Like so many nervous academics of our age, Jacoby provides a view compounded by urgent pollster data, alarming statistics and factoids heralding in the age of ignorance at the hands of the digital revolution. I prefer to point to the statistics of projects like Wikipedia, a volunteer-driven, non-profit endeavor whose unique article count, in over 150 active language projects, will soon eclipse 10 million. Millions of people use Wikipedia every day, maintaining its ranking as one of the 10 most popular websites in the world.

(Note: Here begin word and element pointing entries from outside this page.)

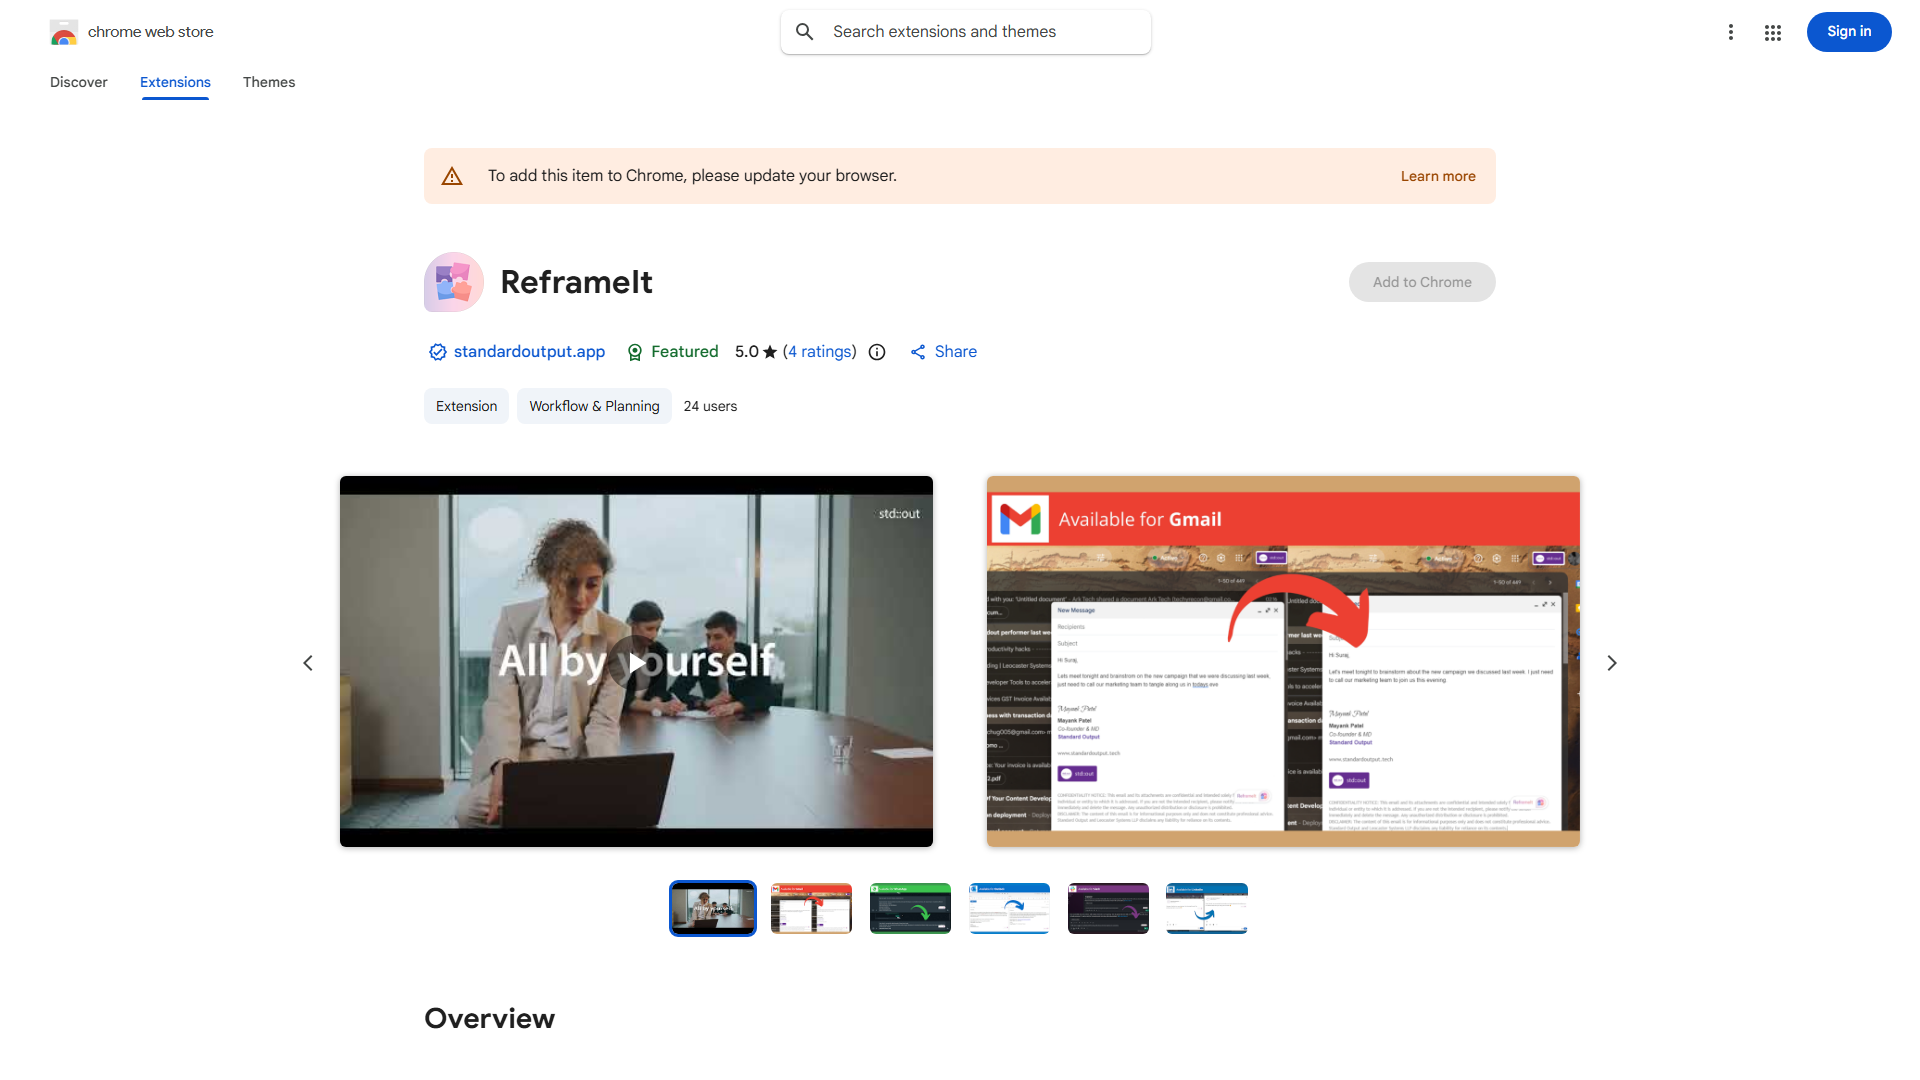Open the Extensions tab
The image size is (1920, 1080).
pyautogui.click(x=175, y=82)
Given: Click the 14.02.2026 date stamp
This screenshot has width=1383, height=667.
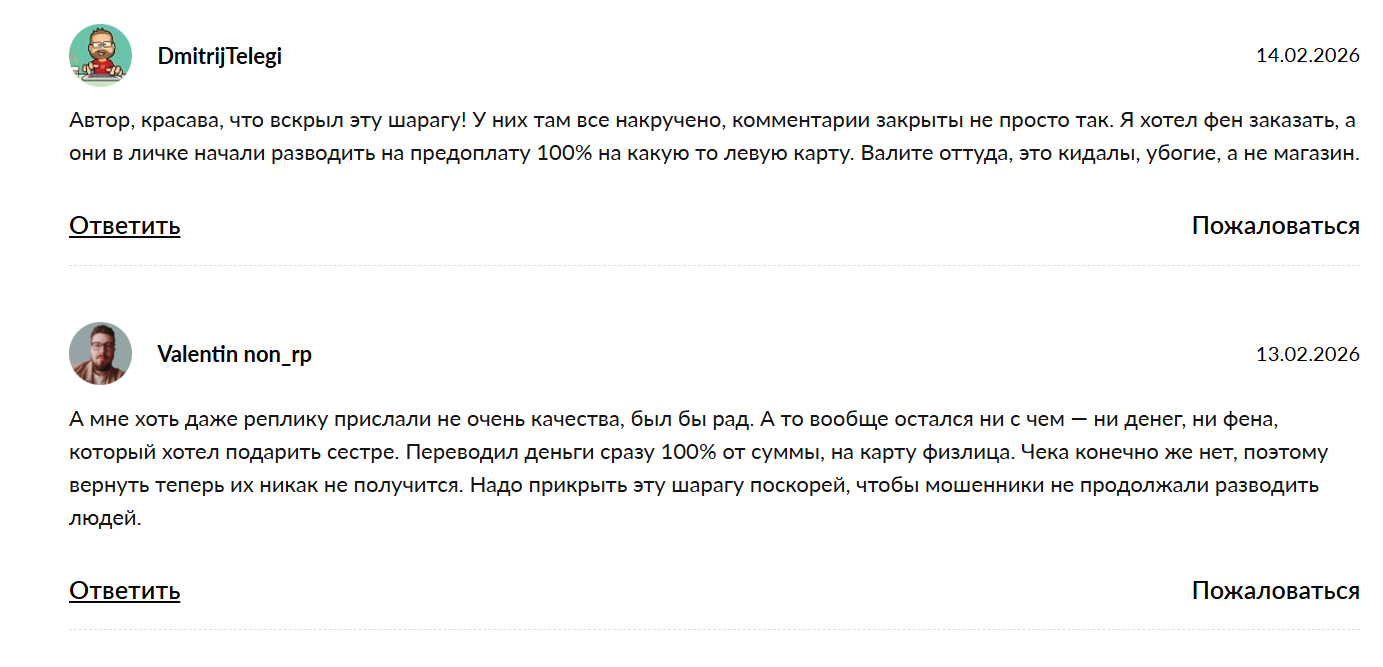Looking at the screenshot, I should click(1307, 56).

Furthermore, when WIND Research Institute made a comparison of German language Wikipedia to the traditionally leading German-language encyclopedia, Brockhaus, for Stern Magazine, it found that Wikipedia was of higher quality. On a scale where 1 is the best and 6 is the worst, Wikipedia's average rating was 1.7, while Brockhaus average rating was 2.7.
Jacoby's essay offers a number of interesting insights. But it also overlooks some real gems on the contemporary intellectual scene. A concern about whether young people are wasting their minds has been intermittently fashionable throughout history. We are now living in an era where something remarkable and transformative is taking place.
I speak from personal experience. Over the last year I've had the opportunity to speak to young people in Asia, South Africa, India, and Europe. Imagine someone from an alien civilization reading Jacoby's essay and forming an opinion of young people. And then imagine that alien peeking in on one of my public lectures at a high school or university. Who is this person getting the reception of a rock star? Is he a musician? Perhaps some crude comic? No, he's ... the founder of an ... encyclopedia?
High school and college students all over the world are absolutely fanatical about Wikipedia. On Facebook, Wikipedia-related fan groups number in the thousands; one boasts close to 150,000 members. There are dozens of Wikipedia-related applications. On YouTube, you can find thousands of student videos singing the praises of Wikipedia.
Students write to me in volumes I can only hope to respond to, reporting on their own personal experiences and breakthroughs. These are not people whose use of the Internet has resulted in an "inability to concentrate for long periods of time;" as Jacoby says. I hear from students who have spent hours reading and learning from Wikipedia entries just for the sake of general knowledge. Better still, I hear about collaborative campus parties devoted to making thousands of quality improvements to young articles in one night -- or uploading gigabytes of public domain source material.
What stereotype do these teenagers and 20-somethings fit into? What can we expect of this generation, devoted to sharing and improving the world's knowledge, decades from now?
If Jacoby contends that "video" is eroding our intellect, I encourage her to immerse herself in the story of Wikipedia. This is a place where today's youth, in phenomenal numbers, are helping professors and graduate students to build a repository of living knowledge from all corners of this planet. This is not a project for the next decade or the century. It is a project for all time.
I encourage Jacoby to consider the power of the global, knowledge-based digital enterprises of the 21st century. These are the forces that are redefining intellect, knowledge and literature. Instead of fearing the power, complexity and extraordinary potential of these new platforms, we should be asking how we can gain from their success.
Jimmy Wales is the founder of Wikipedia.